Garage Addition Considerations
Having a plan for your new garage will help you stick to a budget. The first question to ask yourself is: What will the garage be used for? If vehicle storage is your primary concern, a simple one or two car garage without windows, built-in storage space, an automatic opener, and other amenities should suffice. A mixed-use garage, however, which might have a work area, attic space, finished walls, trimmed windows and doors, task lighting, or even an apartment will require more space and more amenities. As you plan and budget for your garage, keep the following cost factors in mind:
- Attached vs. Detached: All other things being equal, an attached garage is cheaper to construct than a detached garage because it utilizes one of the existing house walls, thus cutting down on labor and material costs. Detached garage construction, on the other hand, must begin entirely from scratch. But if your garage plans include a workshop, living space, music studio, or expansive storage area, a detached garage provides more design flexibility.
- Dimensions: A single car garage should be no smaller than 12’ x 20’, while a double car garage should be at least 20’ x 20’ and a three car garage a minimum of 32’ x 24’. These dimensions are for vehicle storage only; additional living, working, or storage space will require more room.
- Materials: Both the amount and quality of materials have a huge bearing on garage cost. There will, of course, be a minimum supply of nails, concrete, and lumber needed to complete the job. Anything beyond the merely functional, though, will cause costs to increase. This includes not only add-ons such as windows and doors, moisture resistant drywall, custom floor finish, paint, insulation, extensive lighting, and a wooden garage door, but also higher quality materials in general.
- Plans and Permits: You’ll most likely need to acquire a building permit from your municipality before garage construction can begin. You may also consider an architectural/construction consultation if you’re uncertain of the best design for the new structure. Garage plans can also be purchased online through a number of outlets.
New Garage Costs
- According to HomeAdvisor.com, a new garage costs between $9,000 and $45,000, with an average cost of roughly $20,000 to $30,000.

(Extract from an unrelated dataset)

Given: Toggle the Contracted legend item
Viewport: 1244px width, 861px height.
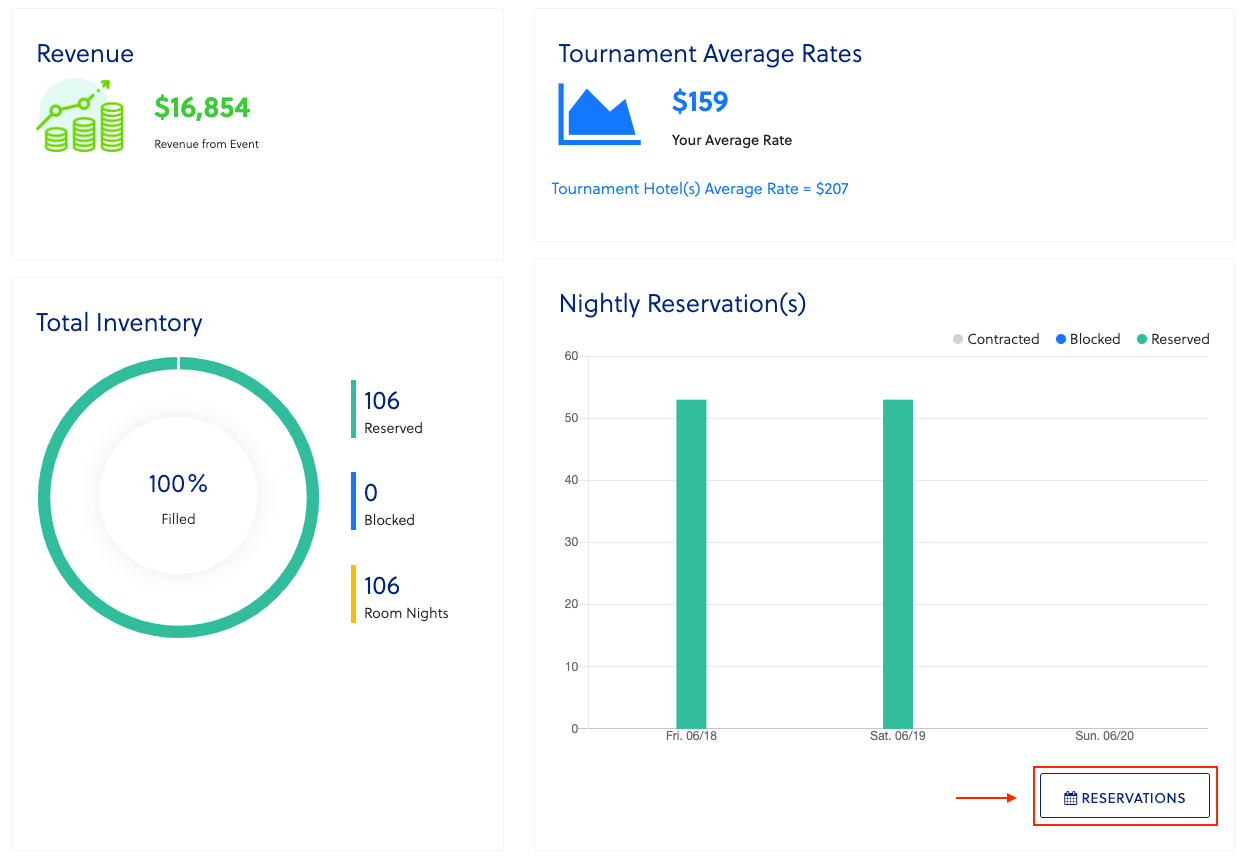Looking at the screenshot, I should (996, 339).
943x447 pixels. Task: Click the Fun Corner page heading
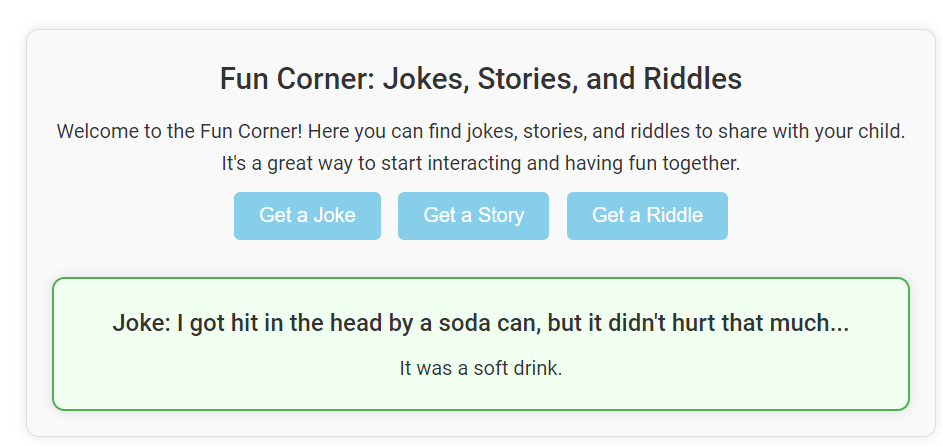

- Per square foot (psf), expect garage prices to begin at $30 to $50 psf for basic materials. Using higher end materials could increase costs by 15 to 25 percent ($35 to $65 psf).
- Remodeling Magazine’s 2011-2012 Cost vs. Value Report puts the cost of a midrange garage addition (a detached, 26’ x 26’ two-car unit with asphalt shingle roofing, 5 double-hung windows, door w/ automatic opener, and more) at $50,000 to $60,000.
- A garage of the same size, according to Remodeling, with upscale amenities such as a premium drywall and flooring, built-in storage and work surfaces, door and window trim, and more costs $80,000 to $90,000.
- Do-it-yourself garage addition is significantly cheaper than contracting out the entire project, with basic DIY materials costing $15 to $25 psf.
- Prefabricated garage kits costs $3,000 to $12,000 or more. Keep in mind that you’ll probably still have to pour a concrete slab when using a kit.
- A building permit typically costs $200 to $400.
- A one-time design consultation might cost $250 to $500.